May 16, 2010: Seventh Sunday of Easter (Year C)
Most horror/sci-fi fans are familiar with the works of Larry Cohen, stuff like, well… The Stuff, not to mention It’s Alive, Q-The Winged Serpent, and Maniac Cop. But God Told Me To is often overlooked. Maybe it’s the gritty non-fantastical cop drama that takes up about half of the film. Maybe it’s the challenging religious conflict which defines the main character, a detective who adores his live-in girlfriend, yet who still feels compelled to attend daily mass and refuses to divorce his estranged, possibly deranged, wife. Or maybe, just maybe, it’s scenes like the one where a glowing space hermaphrodite shows up with his… um, lady parts hanging off his rib cage. I hear that kind of thing can throw some people off.
Whatever the reason, it’s too bad, because there’s a lot of big concepts mixed in amongst the questionable prosthetics and cheap looking flying saucers. “The idea was that if an alien came down to earth what would be the easiest way to take us over?” Cohen explained in an interview with Twitch. “And of course the answer is that linking itself to the Christian faith would sway the largest number of people the quickest. It's not a dig at religion, it's a dig at the way people abuse power and blindly follow their leaders or believe whatever they’re told by other people.” Basically, the alien takes advantage of a lack of discernment on the part of the people who fall for his (hers/its/whatever) faux-messiahship and commands them to go out and kill.
This week’s readings all deal with people hearing, or asking to hear, God speak to them, something we’re still expected to do to this day. But when the response comes, how do we know it’s the voice of God and not something else? Not necessarily sexually ambiguous aliens, you know, but maybe our own wants and desires. According to the 1910 Catholic Encyclopedia “discernment of spirits may be obtained through study and reflection… It is procured, always, of course, with the assistance of grace, by the reading of the Holy Bible, of works on theology and asceticism, of autobiographies, and the correspondence of the most distinguished ascetics.” But if we haven’t gotten to all that yet, William A. Barry, SJ suggests a simpler approach. “In Ignatius’s rules for the discernment of spirits, his first piece of advice is to ascertain the orientation of your life: Am I straying from the right path, or am I trying to live a decent Christian life?… If we are trying to live as friends of God, we can trust that our experience is of God’s Spirit when we find ourselves more alive, more peaceful, more energized, and also more concerned about others than about ourselves as a result of the experience.” While not an absolute guarantee that we’ve discerned correctly, this approach gives some assurance that we’ve heard God correctly and are doing what He told us to.
4 comments:
Beware Jesuits simplifying things!....'though I have had time to read some of the stuff listed, my lazy measure is even simpler than his: "Does this challenge or reinforce my comfort zone?" Because historically, God doesn't give a rat's rump for my comfort zone.
Xena Catolica
Not long after I returned to the Church my father told me a story of attending a Jesuit run school as a little boy. Any time one of the kids did something wrong the Jesuit in charge would have them walk to the front of the class where a picture of the Sacred Heart of Jesus hung, pick up a long pin, and RAM IT INTO JESUS' HEART. For better or worse, it would seem the Jesuit approach to things has toned down over the past few decades.

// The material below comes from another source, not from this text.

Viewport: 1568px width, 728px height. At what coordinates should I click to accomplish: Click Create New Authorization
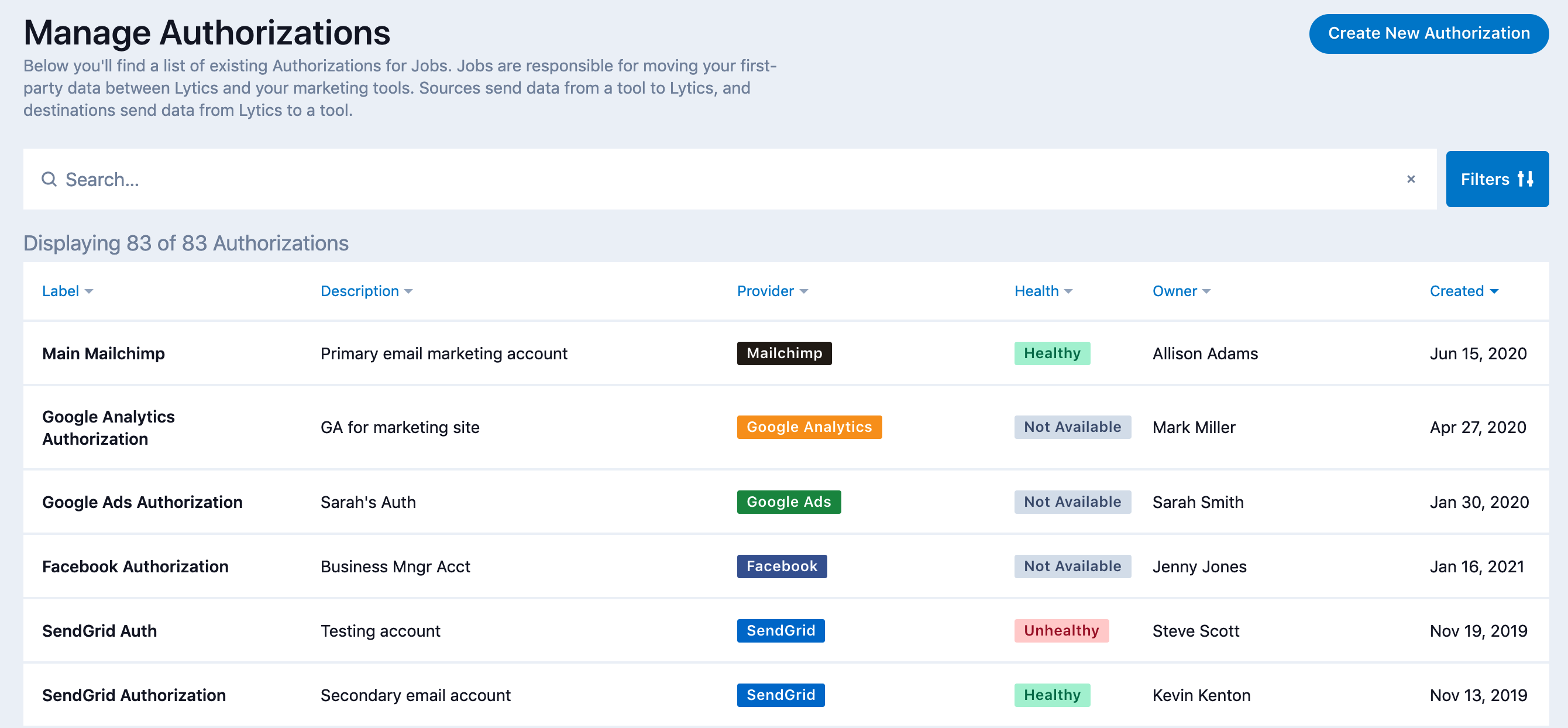(1429, 33)
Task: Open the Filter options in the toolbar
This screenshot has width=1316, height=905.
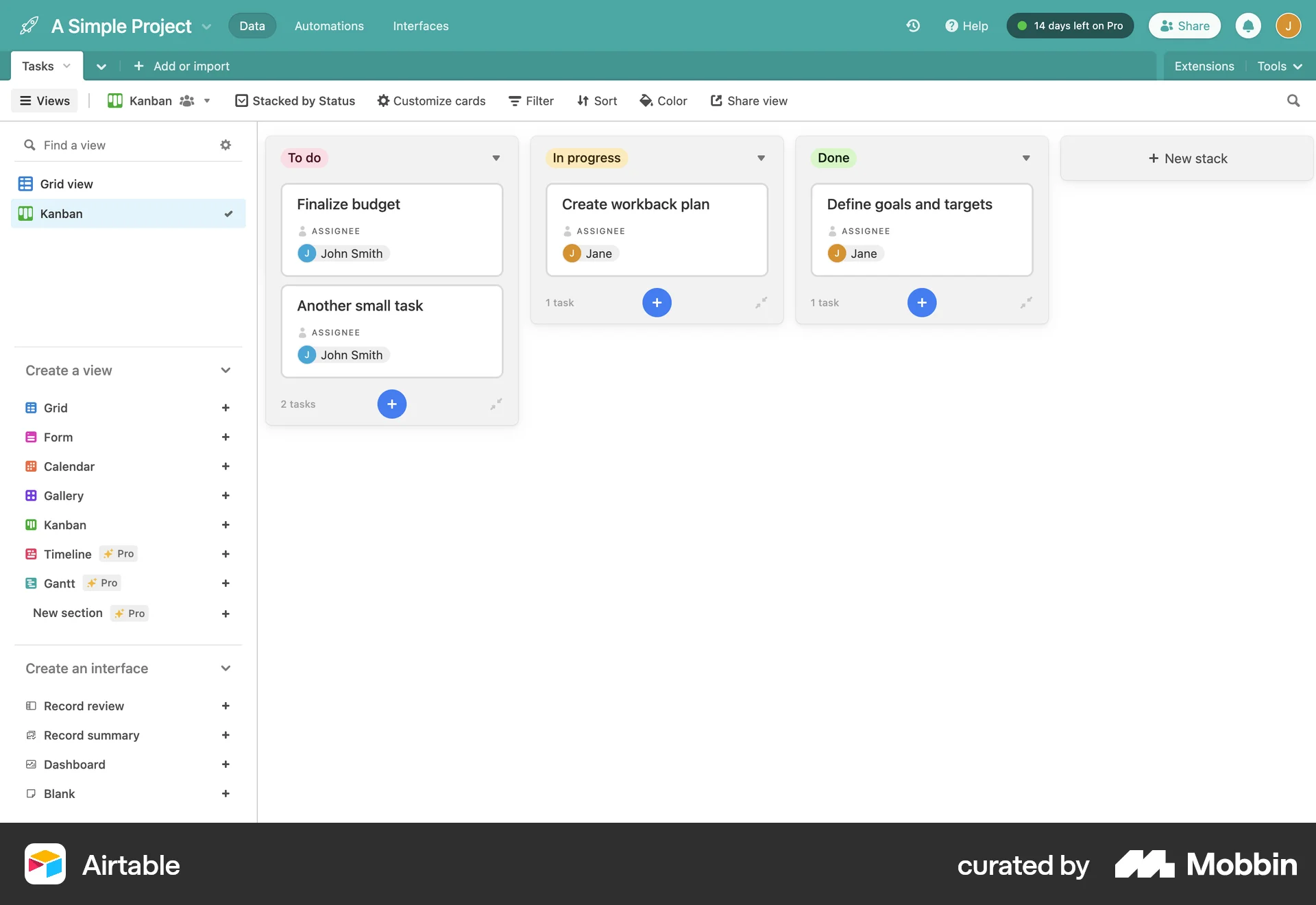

Do you mean morally wrong or materially wrong? Cause some of us non-Jesuits can't even stick a straight pin into a picture without making at least one of those two objects into a pretzel. And I'd hate to be punished for getting the punishment wrong.
I didn't ask. I'm assuming 'materially' as this was back in the days when every teacher had knuckle-crackers in their desk and every principle had a sawed off boat oar hanging on their wall.